BEGIN RECORDS SUPPLIED

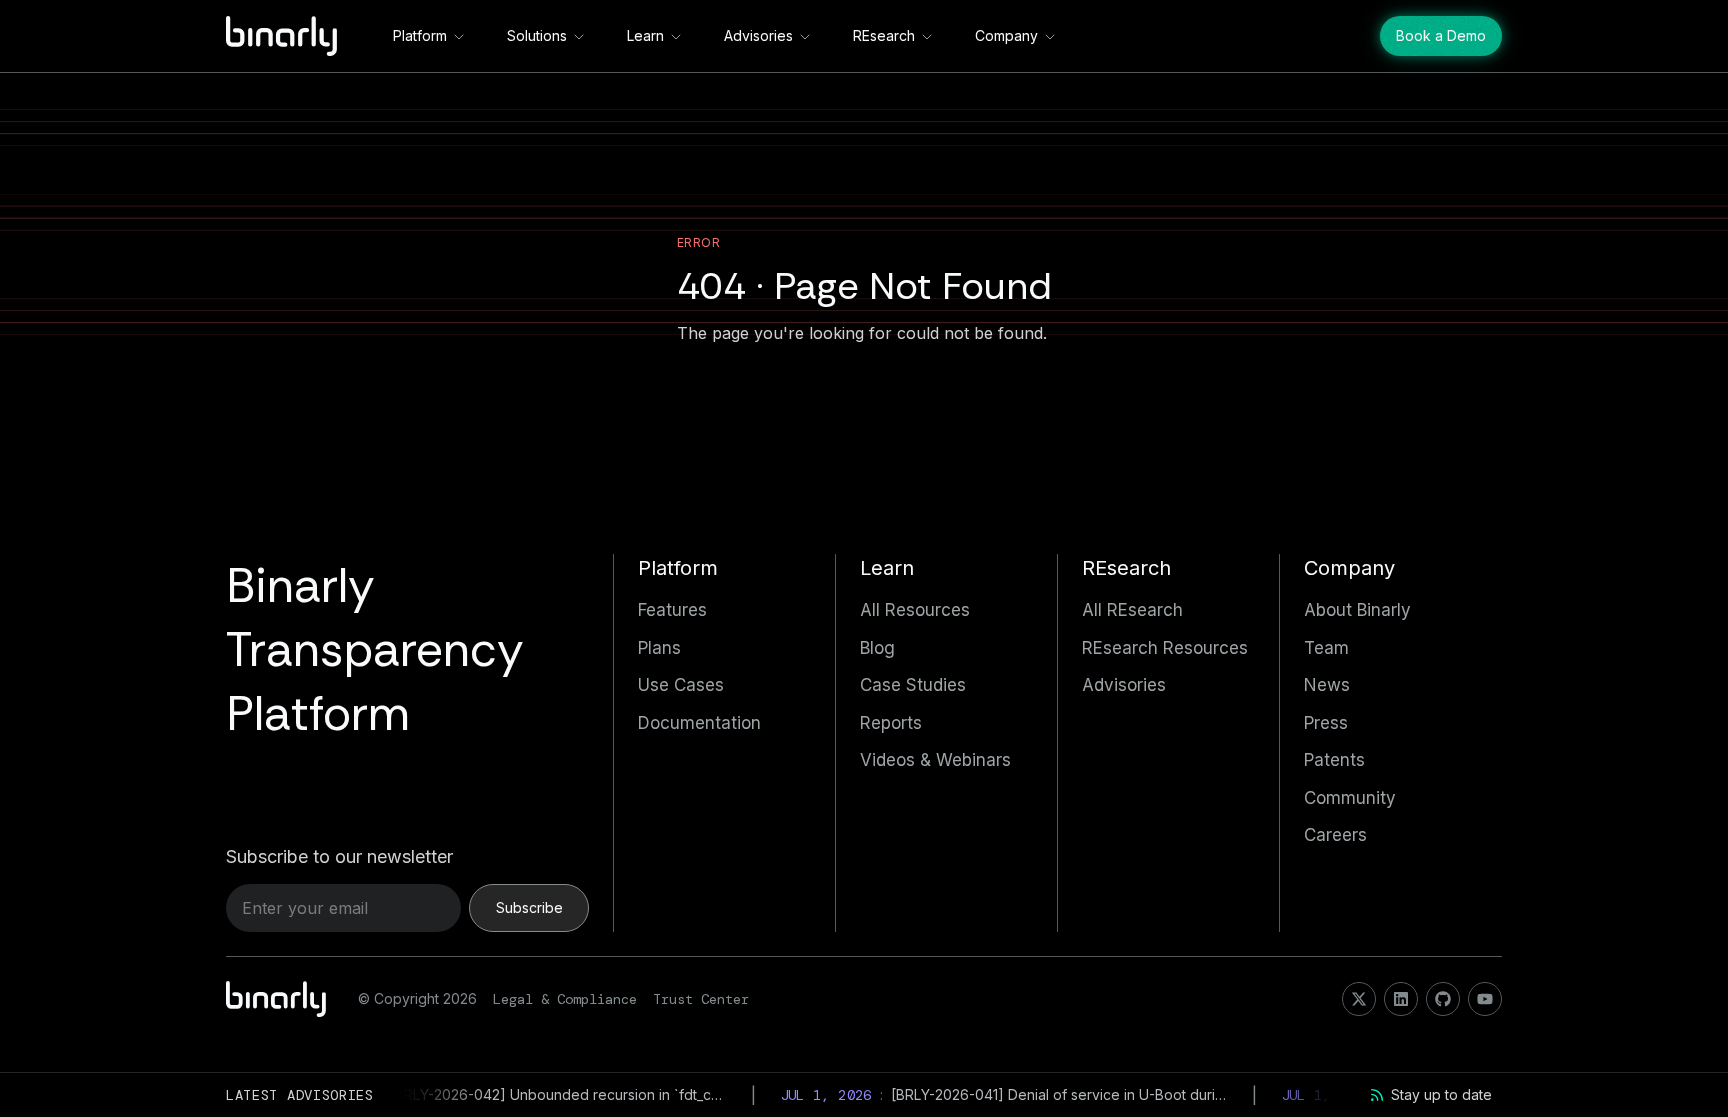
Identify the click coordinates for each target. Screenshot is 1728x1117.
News (1327, 685)
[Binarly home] (281, 36)
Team (1326, 648)
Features (672, 610)
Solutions (537, 35)
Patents (1334, 760)
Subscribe (529, 907)
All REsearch (1132, 610)
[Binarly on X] (1359, 999)
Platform (420, 35)
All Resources (915, 610)
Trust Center (701, 999)
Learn (645, 35)
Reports (891, 723)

END RECORDS SUPPLIED

Begin with the line that contains "Subscribe (529, 907)" and end with the last line of the data. Repeat those two lines and all between them exactly.

RESPONSE
Subscribe (529, 907)
All REsearch (1132, 610)
[Binarly on X] (1359, 999)
Platform (420, 35)
All Resources (915, 610)
Trust Center (701, 999)
Learn (645, 35)
Reports (891, 723)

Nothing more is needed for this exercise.